§ Text
= = = = =
Harold Pollack is a public health policy researcher at the University of Chicago's School of Social Service Administration, where he is faculty chair of the Center for Health Administration Studies. He is a regular contributor to The Treatment.

By any measure, helping smokers quit remains the most powerful and economical measure to prevent avoidable death and illness in the U.S.  As part of the stimulus debate, I and others proposed greater investments in smoking cessation services. House versions included $75,000,000 for these key services.

Sadly, but predictably, Senate critics derided these measures and essentially stripped them from the final package. This oversimplifies a bit. Some such services could be funded within the $1 billion prevention and wellness fund that did reach the President’s desk. Still, it speaks volumes about the interest group politics of American health policy that most of the modest sum proposed for prevention was silently stripped from the stimulus package, even as billions of dollars were (justifiably) added for medical services and for NIH cancer research.
= = = = =
§ Extracted entries
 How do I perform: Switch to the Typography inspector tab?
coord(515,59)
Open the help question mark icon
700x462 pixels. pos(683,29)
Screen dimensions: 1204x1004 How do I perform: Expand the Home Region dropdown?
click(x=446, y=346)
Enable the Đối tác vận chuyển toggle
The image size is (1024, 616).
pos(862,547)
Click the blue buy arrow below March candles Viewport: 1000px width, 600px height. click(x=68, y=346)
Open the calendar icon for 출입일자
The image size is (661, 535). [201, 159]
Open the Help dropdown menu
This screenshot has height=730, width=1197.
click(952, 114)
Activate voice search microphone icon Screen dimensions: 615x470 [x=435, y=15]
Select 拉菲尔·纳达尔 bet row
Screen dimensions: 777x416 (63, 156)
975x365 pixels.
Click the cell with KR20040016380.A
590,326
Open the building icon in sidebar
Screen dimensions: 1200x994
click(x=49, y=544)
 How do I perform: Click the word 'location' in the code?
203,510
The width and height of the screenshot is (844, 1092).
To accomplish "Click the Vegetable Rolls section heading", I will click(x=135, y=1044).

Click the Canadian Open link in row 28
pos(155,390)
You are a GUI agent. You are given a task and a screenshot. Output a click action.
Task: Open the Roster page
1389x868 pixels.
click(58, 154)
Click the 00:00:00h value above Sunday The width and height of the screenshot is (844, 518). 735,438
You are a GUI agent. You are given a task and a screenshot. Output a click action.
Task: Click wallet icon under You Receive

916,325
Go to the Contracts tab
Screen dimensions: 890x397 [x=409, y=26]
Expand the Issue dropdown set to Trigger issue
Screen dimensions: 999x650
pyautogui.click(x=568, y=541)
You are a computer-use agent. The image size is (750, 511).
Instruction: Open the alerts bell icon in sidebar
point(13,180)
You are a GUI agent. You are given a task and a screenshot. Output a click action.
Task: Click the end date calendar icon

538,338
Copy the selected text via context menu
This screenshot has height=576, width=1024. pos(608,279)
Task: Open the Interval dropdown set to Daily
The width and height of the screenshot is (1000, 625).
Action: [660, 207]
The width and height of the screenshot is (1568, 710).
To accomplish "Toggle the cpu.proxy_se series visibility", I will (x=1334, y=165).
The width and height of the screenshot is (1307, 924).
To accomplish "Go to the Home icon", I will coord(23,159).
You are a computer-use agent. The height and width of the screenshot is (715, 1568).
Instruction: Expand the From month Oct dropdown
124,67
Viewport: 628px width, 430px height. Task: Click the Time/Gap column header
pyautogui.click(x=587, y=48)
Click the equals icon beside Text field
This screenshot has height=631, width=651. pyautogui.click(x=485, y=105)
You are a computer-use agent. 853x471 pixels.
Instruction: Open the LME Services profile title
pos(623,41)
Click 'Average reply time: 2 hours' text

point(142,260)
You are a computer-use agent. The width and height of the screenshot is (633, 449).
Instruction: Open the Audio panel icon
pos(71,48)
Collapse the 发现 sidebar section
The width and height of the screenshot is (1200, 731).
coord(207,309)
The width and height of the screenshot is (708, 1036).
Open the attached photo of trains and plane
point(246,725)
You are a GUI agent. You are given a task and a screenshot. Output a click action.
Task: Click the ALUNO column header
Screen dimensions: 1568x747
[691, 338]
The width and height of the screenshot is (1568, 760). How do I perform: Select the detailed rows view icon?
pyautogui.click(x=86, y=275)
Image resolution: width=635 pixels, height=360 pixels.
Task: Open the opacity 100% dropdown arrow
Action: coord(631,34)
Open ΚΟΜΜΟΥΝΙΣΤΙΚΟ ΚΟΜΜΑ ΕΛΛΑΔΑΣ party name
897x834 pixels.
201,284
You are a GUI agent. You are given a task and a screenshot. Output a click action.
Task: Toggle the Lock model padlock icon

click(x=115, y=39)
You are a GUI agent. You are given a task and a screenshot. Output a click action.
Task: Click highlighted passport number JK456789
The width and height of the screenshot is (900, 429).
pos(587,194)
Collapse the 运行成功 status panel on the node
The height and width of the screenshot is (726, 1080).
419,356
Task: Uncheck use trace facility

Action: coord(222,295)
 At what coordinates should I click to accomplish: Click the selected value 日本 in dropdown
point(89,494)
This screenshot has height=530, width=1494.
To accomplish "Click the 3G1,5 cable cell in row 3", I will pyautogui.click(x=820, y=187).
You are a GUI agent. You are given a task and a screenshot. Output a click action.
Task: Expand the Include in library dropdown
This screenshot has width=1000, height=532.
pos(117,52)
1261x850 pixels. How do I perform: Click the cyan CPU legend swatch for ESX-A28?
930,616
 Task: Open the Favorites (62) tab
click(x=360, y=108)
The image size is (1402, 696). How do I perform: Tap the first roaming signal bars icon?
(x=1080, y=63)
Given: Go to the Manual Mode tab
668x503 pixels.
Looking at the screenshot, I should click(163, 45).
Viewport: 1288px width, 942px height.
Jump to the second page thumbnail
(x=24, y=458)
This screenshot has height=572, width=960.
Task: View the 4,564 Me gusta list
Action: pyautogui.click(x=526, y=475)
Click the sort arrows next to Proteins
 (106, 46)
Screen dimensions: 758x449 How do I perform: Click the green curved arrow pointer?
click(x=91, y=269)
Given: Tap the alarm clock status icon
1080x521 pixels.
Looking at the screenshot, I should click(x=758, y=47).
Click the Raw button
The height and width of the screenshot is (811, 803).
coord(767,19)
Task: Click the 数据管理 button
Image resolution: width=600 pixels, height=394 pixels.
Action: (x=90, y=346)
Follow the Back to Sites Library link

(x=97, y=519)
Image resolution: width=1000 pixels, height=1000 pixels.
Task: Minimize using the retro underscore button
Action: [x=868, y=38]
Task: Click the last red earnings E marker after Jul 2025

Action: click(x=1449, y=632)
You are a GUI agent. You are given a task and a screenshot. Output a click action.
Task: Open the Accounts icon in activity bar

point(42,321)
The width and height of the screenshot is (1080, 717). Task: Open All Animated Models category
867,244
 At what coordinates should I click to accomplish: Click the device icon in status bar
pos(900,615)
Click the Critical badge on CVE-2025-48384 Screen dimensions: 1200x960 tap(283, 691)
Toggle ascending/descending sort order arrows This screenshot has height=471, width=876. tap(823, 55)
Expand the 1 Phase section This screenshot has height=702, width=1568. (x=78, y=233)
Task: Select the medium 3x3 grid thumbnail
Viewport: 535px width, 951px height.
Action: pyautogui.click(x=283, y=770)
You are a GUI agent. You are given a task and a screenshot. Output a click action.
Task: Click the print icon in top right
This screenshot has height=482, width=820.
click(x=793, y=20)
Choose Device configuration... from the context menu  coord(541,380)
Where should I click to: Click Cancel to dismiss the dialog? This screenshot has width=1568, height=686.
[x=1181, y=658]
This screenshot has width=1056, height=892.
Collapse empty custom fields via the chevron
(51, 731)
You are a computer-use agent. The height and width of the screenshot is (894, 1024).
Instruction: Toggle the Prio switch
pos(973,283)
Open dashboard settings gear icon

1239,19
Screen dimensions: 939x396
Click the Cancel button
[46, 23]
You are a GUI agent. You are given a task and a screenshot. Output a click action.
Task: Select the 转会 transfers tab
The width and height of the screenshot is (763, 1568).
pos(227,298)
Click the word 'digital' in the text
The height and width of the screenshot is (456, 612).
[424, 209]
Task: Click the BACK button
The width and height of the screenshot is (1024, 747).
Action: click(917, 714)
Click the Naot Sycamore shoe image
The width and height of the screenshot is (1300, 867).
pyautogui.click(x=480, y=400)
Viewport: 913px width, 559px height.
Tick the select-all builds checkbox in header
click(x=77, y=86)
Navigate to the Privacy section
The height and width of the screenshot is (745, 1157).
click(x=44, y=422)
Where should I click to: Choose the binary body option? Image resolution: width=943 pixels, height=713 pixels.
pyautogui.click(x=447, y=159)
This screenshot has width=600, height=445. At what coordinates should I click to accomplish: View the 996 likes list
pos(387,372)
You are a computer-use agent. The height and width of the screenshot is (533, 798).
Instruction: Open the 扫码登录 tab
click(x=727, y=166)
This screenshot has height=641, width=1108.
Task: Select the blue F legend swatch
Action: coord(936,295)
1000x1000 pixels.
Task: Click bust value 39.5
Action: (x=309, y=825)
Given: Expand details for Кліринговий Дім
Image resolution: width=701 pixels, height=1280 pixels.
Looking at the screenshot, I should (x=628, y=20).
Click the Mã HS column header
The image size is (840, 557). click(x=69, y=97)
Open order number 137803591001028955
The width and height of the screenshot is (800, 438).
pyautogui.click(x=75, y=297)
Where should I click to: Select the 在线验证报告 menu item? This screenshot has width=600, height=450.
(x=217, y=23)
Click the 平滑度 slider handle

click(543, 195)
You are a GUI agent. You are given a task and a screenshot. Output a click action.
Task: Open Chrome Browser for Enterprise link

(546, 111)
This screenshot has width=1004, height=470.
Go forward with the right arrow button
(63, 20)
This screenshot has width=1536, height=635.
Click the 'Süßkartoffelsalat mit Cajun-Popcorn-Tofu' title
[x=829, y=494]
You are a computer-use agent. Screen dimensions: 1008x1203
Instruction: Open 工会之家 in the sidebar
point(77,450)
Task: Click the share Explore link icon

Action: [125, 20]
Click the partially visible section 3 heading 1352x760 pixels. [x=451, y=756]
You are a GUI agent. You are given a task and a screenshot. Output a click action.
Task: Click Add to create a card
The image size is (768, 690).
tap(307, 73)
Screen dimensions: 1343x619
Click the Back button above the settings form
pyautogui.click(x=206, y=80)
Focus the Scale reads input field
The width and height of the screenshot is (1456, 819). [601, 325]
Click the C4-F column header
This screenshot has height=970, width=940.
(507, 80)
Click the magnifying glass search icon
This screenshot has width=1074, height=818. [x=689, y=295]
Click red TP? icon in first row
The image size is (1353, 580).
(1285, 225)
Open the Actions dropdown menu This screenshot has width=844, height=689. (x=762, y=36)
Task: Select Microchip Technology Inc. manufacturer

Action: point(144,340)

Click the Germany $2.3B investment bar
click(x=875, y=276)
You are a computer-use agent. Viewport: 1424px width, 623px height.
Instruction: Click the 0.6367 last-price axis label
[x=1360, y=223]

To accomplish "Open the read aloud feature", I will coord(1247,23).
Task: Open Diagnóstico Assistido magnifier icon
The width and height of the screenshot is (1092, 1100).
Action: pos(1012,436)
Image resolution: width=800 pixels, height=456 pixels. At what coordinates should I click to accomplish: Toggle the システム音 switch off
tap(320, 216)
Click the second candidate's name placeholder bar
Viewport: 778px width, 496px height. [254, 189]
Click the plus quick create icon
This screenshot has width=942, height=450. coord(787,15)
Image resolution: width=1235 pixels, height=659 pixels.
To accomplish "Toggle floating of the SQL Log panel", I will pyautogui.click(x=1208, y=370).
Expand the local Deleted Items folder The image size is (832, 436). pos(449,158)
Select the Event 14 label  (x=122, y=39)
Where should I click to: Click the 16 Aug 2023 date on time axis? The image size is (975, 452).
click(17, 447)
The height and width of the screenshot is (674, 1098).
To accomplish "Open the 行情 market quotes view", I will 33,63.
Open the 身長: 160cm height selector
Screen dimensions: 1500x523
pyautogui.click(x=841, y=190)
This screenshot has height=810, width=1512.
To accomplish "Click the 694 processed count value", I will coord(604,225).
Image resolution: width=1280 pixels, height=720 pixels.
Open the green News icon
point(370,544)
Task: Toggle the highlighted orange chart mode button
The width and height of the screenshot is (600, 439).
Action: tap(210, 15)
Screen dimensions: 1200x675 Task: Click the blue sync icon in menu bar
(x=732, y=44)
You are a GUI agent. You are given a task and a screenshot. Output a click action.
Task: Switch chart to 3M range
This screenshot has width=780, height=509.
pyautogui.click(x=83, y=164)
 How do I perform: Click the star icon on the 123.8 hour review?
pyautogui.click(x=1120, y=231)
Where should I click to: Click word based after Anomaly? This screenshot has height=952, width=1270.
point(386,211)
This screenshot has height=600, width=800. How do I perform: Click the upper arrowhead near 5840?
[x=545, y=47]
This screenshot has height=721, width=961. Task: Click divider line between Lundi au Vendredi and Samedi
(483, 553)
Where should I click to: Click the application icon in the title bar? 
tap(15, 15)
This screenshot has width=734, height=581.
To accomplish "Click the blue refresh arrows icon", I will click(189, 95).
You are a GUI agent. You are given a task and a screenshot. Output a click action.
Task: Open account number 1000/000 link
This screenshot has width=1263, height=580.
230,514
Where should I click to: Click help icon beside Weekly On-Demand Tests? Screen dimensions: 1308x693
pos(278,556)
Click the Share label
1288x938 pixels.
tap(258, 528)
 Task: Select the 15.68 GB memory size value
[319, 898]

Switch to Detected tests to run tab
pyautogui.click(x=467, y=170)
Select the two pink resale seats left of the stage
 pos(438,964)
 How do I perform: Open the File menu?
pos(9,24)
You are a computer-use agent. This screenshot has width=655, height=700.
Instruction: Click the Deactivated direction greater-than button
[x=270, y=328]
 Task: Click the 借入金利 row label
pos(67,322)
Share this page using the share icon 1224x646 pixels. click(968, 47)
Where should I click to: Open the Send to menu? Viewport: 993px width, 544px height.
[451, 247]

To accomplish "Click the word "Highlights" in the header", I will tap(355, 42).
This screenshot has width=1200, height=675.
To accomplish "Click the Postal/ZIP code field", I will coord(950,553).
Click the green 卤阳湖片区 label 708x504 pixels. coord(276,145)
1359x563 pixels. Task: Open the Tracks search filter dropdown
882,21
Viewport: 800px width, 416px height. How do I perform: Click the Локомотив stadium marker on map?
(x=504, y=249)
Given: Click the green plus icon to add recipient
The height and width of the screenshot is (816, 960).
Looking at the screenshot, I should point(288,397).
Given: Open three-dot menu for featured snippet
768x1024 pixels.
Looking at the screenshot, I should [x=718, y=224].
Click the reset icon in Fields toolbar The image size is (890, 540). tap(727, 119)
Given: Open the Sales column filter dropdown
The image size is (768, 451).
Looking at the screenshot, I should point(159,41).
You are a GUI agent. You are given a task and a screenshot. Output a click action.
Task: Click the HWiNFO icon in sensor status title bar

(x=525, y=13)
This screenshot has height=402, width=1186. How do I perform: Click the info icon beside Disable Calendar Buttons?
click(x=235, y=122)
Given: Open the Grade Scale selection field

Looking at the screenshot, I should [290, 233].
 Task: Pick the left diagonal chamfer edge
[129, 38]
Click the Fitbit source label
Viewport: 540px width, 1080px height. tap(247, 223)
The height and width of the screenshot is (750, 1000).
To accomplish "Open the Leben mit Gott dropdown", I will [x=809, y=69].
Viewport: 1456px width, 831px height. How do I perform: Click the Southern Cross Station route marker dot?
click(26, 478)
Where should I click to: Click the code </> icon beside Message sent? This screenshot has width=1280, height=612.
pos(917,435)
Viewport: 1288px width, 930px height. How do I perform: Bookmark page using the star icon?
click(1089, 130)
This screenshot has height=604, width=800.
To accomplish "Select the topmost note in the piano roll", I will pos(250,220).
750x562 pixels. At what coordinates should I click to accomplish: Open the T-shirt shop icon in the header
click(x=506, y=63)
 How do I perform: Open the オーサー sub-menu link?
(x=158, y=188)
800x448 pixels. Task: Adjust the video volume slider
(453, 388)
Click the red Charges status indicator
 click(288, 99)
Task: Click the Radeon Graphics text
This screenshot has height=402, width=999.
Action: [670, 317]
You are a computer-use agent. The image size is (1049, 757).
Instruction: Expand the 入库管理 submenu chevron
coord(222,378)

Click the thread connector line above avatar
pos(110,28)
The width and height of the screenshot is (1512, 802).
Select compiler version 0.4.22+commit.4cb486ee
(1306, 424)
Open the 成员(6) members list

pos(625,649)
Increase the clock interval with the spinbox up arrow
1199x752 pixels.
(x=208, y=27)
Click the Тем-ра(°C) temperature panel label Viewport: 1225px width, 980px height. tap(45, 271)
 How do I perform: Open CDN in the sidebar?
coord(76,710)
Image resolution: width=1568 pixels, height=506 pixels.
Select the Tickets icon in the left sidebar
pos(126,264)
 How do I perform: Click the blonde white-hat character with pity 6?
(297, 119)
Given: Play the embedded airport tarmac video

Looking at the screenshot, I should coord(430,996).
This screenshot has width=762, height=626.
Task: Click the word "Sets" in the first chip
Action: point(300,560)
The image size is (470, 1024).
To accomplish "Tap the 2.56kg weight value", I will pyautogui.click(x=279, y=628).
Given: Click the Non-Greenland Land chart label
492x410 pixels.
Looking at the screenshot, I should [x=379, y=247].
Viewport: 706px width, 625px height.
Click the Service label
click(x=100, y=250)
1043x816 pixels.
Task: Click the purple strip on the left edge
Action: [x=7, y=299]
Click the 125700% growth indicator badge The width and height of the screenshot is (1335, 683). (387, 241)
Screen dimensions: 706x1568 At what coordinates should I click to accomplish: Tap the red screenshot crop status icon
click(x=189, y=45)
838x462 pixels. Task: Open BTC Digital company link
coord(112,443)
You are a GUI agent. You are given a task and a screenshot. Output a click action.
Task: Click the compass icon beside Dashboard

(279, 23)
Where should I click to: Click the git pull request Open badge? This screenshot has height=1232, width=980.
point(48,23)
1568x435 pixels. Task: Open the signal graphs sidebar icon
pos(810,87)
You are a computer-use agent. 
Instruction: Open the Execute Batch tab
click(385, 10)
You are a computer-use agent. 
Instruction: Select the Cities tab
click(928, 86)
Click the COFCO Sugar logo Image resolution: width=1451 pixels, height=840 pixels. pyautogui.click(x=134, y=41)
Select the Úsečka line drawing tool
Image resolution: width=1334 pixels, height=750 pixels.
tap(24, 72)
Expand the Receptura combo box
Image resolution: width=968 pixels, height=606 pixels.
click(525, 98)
= = = = =
§ List of tasks
A. Transcribe everything in the passage on smoking cessation funding, from "By any measure, helping" down to "these key services.".
B. Go on with the passage on smoking cessation funding in the stimulus package, picking up after its last sentence.

§ Results of the exercise
A.
By any measure, helping smokers quit remains the most powerful and economical measure to prevent avoidable death and illness in the U.S.  As part of the stimulus debate, I and others proposed greater investments in smoking cessation services. House versions included $75,000,000 for these key services.

B.
Such outcomes speak equally loud about the selective attention span of ideological combatants across the political spectrum who claim to support prevention and population health, but who often fail to step up when the votes most count or when the boring work needs to be done.

A recent story in the Grand Rapids Press illustrates the real-world consequences of this imbalance. As detailed by reporter Shandra Martinez (and by a complementary Associated Press account) Michigan sporadically fields a Tobacco Quit Line. The hot line offered callers free nicotine patches, gum or lozenges to help people quit. In five days, the hotline received more than 65,000 calls. Martinez reports that many callers were motivated by a pending 61-cent rise in the cigarette tax, as well as by the prospect of free nicotine replacement products, which the state buys wholesale at a marked discount.  (Callers would also participate in five 15-20 minute counseling sessions to help them quit.)

This is how public health policy is supposed to work. Dozens of clinical studies indicate that telephone-based counseling and accompanying pharmacotherapy are effective in helping people to quit. The quit line is also attractive for equity reasons. Let’s face it: Smokers pay large and growing sums in tobacco taxes. As a card-carrying member of the American Public Health Association, I strongly favor these taxes. The economic burden is still real. Smokers--particularly those trying to quit--have a strong claim on at least some of these revenues. People who call the quit line deserve the help and the modest subsidy.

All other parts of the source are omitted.